Text block below:

Bach, 'The French Suites' BWV-812-817 performed by pianist Murray Perahia (Deutsche Gramophon, two discs).
The question with Murray Perahia's Bach was answered triumphantly long ago. To wit, what happens when a pianist acknowledged to be among the world's premiere Mozart performers turns to Bach? Reverse the question, after all, and the results could be legendarily dismaying e.g. Bach master Glenn Gould's anarchic Mozart.
In Murray Perahia's case, the answer has long been this: the music is sublime. It's not just the equal of Perahia's Mozart but maybe even superior. Imagine some of the most expressive movements of Perahia's Mozart and what's what Perahia brings to Bach, particularly the slow movements. What Perahia says in the notes: "Bach has always been central to my life. Although I played a few pieces as a child, the first time I heard Bach in concert was when Bach Pablo Casals conducted the 'St. Matthew Passion' at Carnegie Hall when I was about 15. This left an idelible impression on me. The way he performed it was very human. At that time, the early '60's, we often heard Bach performed in a mechanical way." Not this. Not at all. "'The French Suites' are Bach on the highest level" says Perahia "even though it's music that could be approached by children. They are nevertheless quite profound.
I don't think Bach wrote one note that didn't have wider meanings and that wasn't to be tackled with all one's heart and soul." Bach, says the pianist, is what he personally played during a long difficult time when he had to give up public performances because of a finger infection that wouldn't heal. "I studied Bach every day and it would nourish me. For that I'm very grateful."

End of Text block.
Information shown below:

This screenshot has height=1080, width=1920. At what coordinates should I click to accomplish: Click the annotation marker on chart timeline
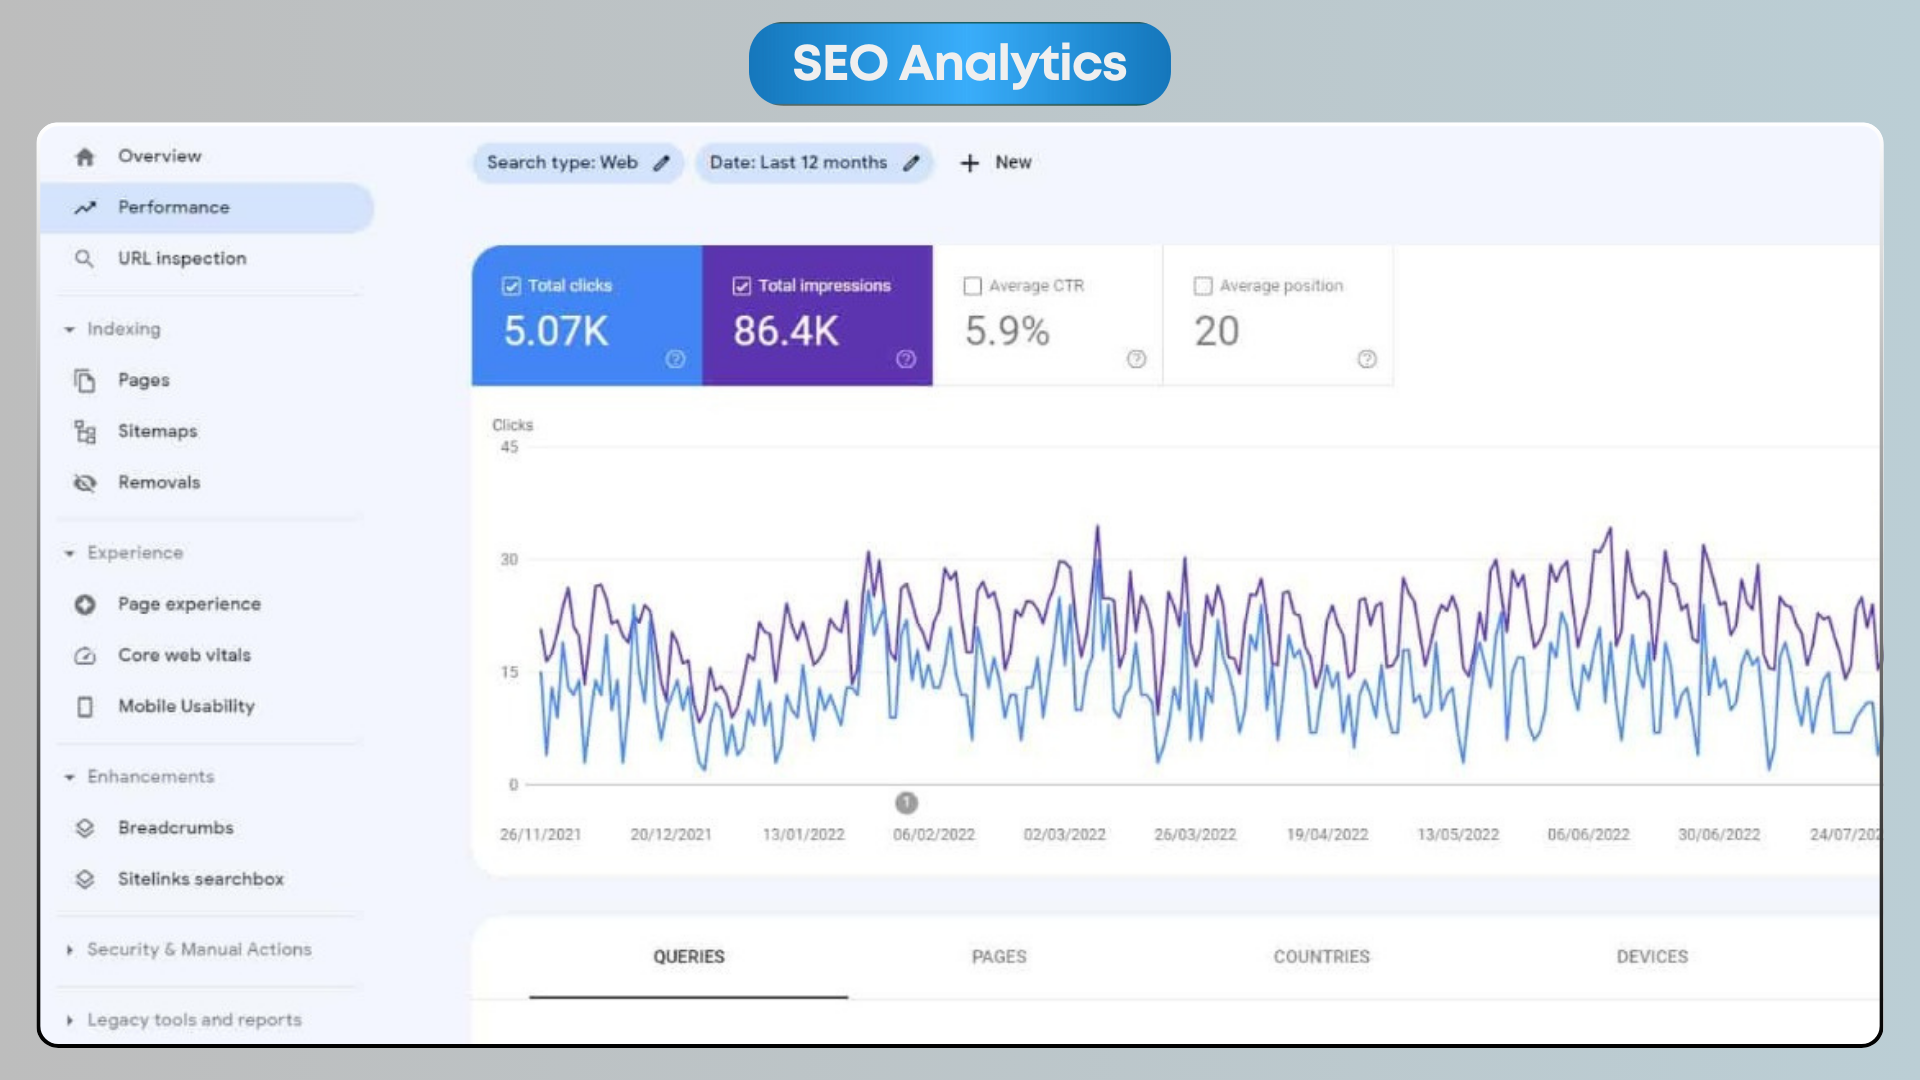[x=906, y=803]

End of Information shown.
Information shown below:

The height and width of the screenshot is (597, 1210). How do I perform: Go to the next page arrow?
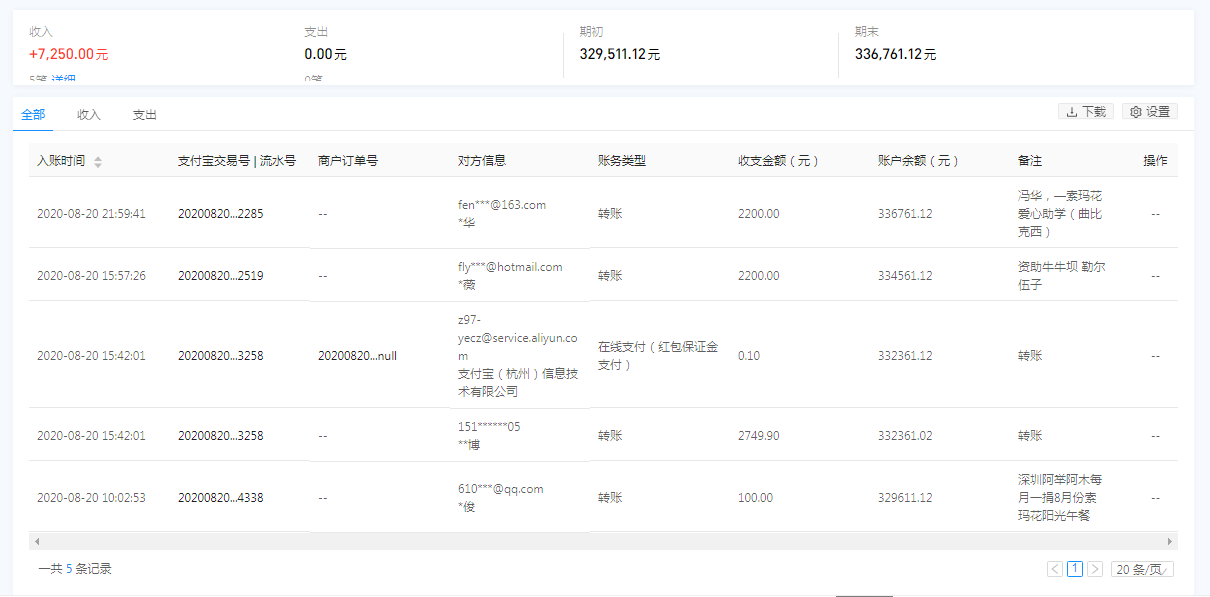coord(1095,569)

End of Information shown.
Information shown below:

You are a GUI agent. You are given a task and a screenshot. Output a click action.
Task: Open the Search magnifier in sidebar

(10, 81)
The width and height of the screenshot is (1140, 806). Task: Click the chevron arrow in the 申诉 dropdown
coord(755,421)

End of Information shown.

**Activity 1:**
Output the part of the Perahia review that opens with the words containing "Bach, 'The French" and closes with "Gould's anarchic Mozart.".
**Activity 2:**
In the Perahia review, what forced the pianist to give up public performances for a long time?
The entries are separate material, apart from the review of Murray Perahia's Bach recording.

**Final answer 1:**
Bach, 'The French Suites' BWV-812-817 performed by pianist Murray Perahia (Deutsche Gramophon, two discs).
The question with Murray Perahia's Bach was answered triumphantly long ago. To wit, what happens when a pianist acknowledged to be among the world's premiere Mozart performers turns to Bach? Reverse the question, after all, and the results could be legendarily dismaying e.g. Bach master Glenn Gould's anarchic Mozart.

**Final answer 2:**
A finger infection that wouldn't heal.